-------- Dataset entries
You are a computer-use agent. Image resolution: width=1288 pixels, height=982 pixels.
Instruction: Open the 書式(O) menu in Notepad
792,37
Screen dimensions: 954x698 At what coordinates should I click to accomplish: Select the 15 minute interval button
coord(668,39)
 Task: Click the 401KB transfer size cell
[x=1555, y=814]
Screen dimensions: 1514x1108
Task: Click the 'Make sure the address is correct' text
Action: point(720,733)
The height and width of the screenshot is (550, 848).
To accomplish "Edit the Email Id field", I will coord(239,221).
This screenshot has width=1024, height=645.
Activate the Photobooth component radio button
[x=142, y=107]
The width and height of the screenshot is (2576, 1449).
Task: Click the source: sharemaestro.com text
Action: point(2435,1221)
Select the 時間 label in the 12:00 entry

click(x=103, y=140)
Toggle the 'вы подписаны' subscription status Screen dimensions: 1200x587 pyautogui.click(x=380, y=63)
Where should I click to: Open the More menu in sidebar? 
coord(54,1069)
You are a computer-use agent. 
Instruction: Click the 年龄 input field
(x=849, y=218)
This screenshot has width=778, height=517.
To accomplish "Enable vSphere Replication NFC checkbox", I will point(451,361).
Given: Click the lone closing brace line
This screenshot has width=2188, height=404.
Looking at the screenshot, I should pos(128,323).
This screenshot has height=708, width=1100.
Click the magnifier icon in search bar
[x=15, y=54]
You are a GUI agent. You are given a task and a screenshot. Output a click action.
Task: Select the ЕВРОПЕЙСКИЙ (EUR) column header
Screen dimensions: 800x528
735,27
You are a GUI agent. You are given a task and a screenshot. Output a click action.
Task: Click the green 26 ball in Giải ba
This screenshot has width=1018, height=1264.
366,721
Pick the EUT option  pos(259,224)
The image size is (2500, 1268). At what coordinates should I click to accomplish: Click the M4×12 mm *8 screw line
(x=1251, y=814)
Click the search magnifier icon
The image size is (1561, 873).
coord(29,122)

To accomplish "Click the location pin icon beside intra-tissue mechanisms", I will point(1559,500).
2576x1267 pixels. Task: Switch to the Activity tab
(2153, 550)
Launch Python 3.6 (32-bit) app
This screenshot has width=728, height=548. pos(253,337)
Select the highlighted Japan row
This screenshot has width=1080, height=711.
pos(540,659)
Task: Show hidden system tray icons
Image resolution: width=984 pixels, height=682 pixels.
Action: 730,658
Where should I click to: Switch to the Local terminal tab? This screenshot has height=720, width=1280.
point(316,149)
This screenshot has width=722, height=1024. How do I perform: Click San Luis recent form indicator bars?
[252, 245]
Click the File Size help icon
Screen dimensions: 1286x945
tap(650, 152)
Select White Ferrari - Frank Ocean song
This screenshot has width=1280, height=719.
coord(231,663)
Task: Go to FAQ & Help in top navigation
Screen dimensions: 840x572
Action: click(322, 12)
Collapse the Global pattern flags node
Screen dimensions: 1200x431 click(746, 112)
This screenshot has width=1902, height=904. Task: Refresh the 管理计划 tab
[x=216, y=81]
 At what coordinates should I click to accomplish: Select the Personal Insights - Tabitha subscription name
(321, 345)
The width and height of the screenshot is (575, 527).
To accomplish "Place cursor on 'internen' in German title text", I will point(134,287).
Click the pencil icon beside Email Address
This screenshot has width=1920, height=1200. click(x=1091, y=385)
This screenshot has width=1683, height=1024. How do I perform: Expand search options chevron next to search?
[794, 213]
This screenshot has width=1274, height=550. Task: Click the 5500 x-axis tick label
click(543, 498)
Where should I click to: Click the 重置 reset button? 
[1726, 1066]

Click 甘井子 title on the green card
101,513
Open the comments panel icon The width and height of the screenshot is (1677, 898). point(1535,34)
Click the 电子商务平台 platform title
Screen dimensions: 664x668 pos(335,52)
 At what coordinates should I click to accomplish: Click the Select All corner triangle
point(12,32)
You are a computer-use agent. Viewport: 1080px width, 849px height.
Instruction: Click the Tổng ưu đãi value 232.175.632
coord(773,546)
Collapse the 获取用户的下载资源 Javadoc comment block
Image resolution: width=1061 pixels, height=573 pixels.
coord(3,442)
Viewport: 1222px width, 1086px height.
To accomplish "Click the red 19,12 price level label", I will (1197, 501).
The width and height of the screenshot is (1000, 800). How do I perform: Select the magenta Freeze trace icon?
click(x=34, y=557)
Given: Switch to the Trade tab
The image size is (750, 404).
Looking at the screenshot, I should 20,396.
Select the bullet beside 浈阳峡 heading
----------------
The exercise
Rewrite the records above, starting at the first line and ending at the line that contains "coord(668,39)", with "15 minute interval" changed to "30 minute interval" and everything else left unchanged.

Task solution
You are a computer-use agent. Image resolution: width=1288 pixels, height=982 pixels.
Instruction: Open the 書式(O) menu in Notepad
792,37
Screen dimensions: 954x698 At what coordinates should I click to accomplish: Select the 30 minute interval button
coord(668,39)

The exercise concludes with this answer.